[[ Source material open ]]

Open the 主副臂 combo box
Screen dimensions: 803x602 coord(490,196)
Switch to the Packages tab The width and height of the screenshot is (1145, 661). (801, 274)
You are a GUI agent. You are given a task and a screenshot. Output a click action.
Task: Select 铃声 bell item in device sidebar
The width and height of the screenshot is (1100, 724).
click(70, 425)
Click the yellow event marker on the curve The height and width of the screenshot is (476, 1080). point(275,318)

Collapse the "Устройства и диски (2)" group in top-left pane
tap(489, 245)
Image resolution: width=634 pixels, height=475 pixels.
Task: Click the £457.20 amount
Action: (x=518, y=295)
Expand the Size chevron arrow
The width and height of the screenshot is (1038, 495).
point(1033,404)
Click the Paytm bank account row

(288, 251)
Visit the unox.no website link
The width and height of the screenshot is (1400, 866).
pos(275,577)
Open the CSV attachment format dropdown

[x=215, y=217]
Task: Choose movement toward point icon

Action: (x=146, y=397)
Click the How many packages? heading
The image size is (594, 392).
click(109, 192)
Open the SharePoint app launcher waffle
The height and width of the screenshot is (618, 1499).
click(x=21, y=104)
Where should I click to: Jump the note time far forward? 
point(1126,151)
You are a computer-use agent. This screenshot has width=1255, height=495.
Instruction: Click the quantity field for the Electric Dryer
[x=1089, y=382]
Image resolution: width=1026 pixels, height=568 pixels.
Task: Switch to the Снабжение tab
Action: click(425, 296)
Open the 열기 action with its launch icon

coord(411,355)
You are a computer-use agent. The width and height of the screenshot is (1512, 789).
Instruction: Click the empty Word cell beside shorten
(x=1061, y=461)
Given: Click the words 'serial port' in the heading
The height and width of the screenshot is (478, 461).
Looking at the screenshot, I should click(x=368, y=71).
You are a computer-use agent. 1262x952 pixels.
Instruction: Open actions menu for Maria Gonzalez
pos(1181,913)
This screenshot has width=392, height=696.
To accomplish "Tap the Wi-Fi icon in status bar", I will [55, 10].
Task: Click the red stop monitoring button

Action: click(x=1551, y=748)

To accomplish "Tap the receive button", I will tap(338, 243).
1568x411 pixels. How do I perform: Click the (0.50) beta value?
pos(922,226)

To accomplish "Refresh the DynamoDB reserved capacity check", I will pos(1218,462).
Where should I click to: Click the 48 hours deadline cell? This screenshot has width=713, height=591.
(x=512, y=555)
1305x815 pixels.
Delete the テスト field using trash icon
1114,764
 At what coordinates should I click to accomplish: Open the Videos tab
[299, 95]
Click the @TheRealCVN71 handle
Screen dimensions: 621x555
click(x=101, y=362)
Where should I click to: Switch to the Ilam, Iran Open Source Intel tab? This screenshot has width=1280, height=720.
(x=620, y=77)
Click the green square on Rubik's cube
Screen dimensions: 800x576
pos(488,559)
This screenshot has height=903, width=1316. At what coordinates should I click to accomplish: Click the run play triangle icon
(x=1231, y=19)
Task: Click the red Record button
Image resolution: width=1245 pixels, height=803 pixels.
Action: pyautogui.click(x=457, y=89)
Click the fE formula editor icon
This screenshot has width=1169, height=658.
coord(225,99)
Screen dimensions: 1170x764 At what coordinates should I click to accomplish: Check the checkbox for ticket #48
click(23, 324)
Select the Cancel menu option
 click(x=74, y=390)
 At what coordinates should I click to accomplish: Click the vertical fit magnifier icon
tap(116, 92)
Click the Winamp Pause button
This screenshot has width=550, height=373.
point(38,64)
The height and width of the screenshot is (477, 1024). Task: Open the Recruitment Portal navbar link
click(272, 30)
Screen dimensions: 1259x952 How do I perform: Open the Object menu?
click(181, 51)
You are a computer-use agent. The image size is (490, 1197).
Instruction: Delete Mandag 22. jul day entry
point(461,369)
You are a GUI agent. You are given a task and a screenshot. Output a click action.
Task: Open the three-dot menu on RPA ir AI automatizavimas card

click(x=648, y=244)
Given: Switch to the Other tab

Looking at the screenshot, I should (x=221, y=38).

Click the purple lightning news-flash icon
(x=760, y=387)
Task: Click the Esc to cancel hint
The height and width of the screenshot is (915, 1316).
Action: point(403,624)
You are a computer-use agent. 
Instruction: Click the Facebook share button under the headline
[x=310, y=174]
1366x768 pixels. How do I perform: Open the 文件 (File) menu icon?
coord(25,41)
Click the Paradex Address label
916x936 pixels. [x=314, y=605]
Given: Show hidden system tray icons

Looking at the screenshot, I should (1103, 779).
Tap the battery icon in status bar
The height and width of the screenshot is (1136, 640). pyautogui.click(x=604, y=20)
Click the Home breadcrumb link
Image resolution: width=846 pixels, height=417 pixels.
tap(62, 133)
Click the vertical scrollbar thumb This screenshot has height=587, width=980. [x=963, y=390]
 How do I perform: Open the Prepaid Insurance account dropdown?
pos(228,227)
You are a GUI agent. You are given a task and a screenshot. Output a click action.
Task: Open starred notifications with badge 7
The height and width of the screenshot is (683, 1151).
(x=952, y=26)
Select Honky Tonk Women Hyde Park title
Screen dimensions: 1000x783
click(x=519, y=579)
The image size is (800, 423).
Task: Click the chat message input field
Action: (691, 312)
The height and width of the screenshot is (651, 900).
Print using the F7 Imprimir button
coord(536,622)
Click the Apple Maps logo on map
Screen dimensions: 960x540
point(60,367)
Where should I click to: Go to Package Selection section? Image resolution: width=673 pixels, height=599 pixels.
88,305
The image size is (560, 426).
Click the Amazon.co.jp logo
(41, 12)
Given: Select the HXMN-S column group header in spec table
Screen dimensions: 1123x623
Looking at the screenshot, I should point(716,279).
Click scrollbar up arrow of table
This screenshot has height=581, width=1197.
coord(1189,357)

[[ Source material closed ]]

Taking the entries above, restate exactly those lines that fall between the line with "Where should I click to: Click" and the line with "Task: Click the red Record button", keeping both of those lines too.

* _Response to this task_:
Where should I click to: Click the 48 hours deadline cell? This screenshot has width=713, height=591.
(x=512, y=555)
1305x815 pixels.
Delete the テスト field using trash icon
1114,764
 At what coordinates should I click to accomplish: Open the Videos tab
[299, 95]
Click the @TheRealCVN71 handle
Screen dimensions: 621x555
click(x=101, y=362)
Where should I click to: Switch to the Ilam, Iran Open Source Intel tab? This screenshot has width=1280, height=720.
(x=620, y=77)
Click the green square on Rubik's cube
Screen dimensions: 800x576
pos(488,559)
This screenshot has height=903, width=1316. At what coordinates should I click to accomplish: Click the run play triangle icon
(x=1231, y=19)
Task: Click the red Record button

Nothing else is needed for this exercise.